Data START

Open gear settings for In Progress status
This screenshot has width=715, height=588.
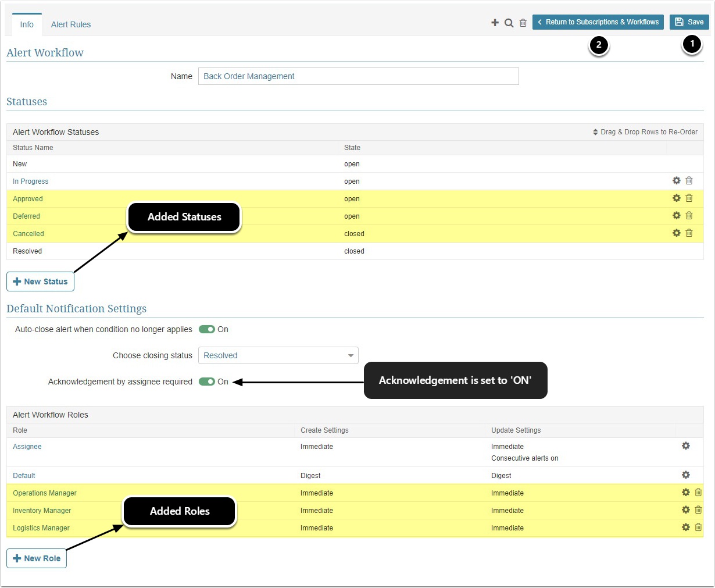tap(676, 181)
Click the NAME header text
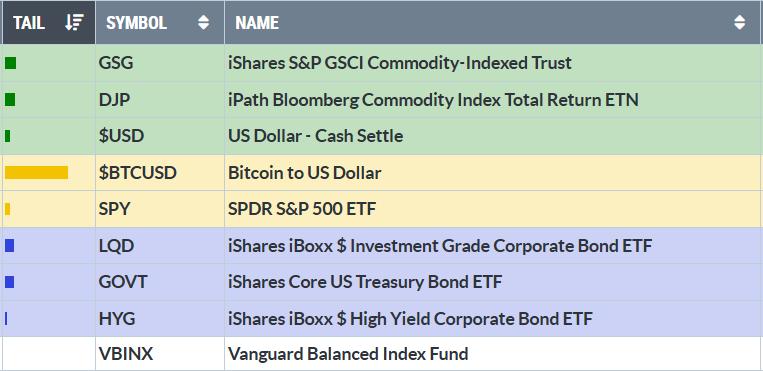 click(x=257, y=23)
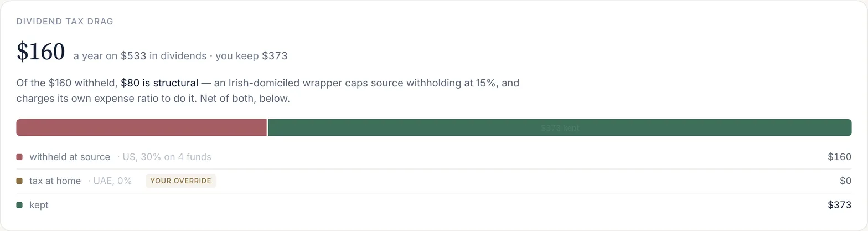Click the YOUR OVERRIDE badge
868x231 pixels.
point(181,181)
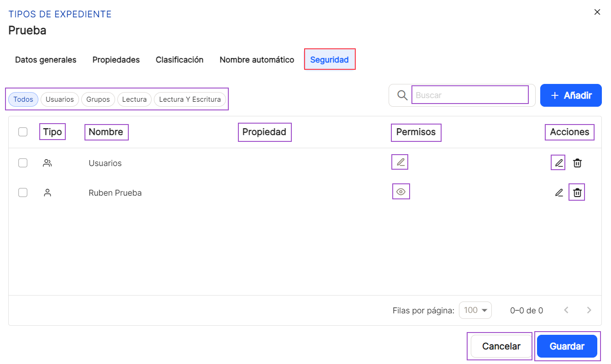The height and width of the screenshot is (364, 611).
Task: Check the Usuarios row checkbox
Action: pyautogui.click(x=23, y=163)
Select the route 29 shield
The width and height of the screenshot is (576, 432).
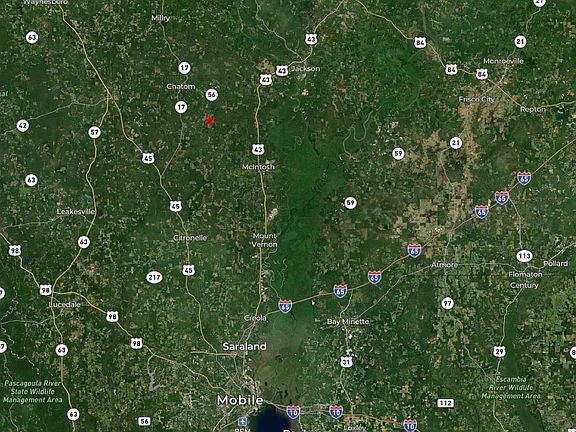click(x=499, y=352)
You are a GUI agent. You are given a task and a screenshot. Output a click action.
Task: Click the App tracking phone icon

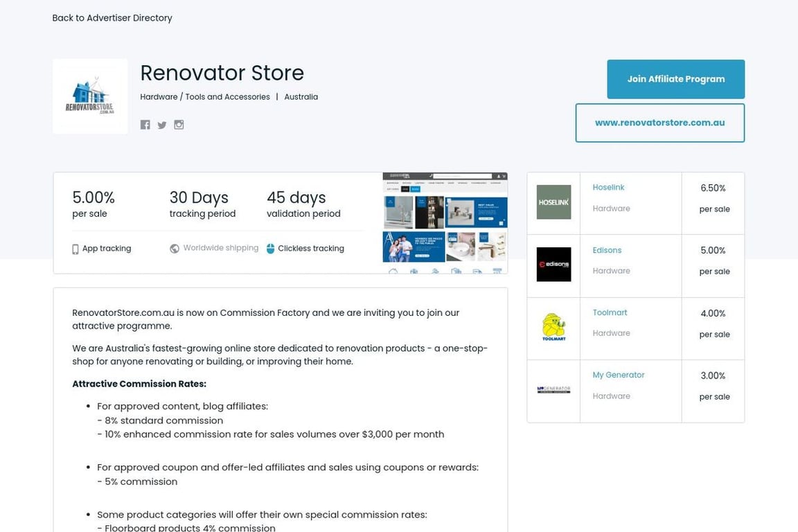(x=76, y=249)
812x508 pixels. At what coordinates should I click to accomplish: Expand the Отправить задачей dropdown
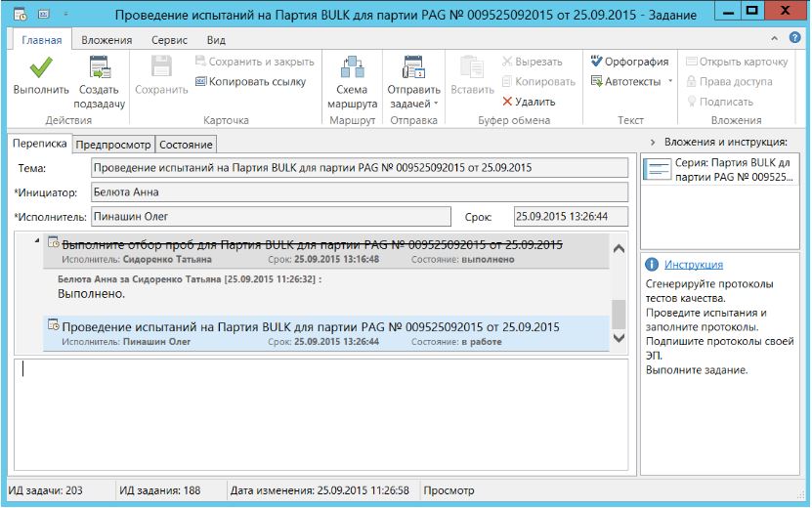click(x=436, y=104)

Data END

What to do: None of the images should be copied, but every entry must be given again exactly.

Finished exercise:
Open gear settings for In Progress status
This screenshot has width=715, height=588.
tap(676, 181)
Click the NAME header text
 click(x=257, y=23)
Click the YOUR OVERRIDE badge
868x231 pixels.
point(181,181)
The height and width of the screenshot is (364, 611).
Task: Check the Usuarios row checkbox
Action: pyautogui.click(x=23, y=163)
Select the route 29 shield
The width and height of the screenshot is (576, 432).
click(x=499, y=352)
You are a GUI agent. You are given a task and a screenshot. Output a click action.
Task: Click the App tracking phone icon

(x=76, y=249)
812x508 pixels. At what coordinates should I click to accomplish: Expand the Отправить задачей dropdown
click(x=436, y=104)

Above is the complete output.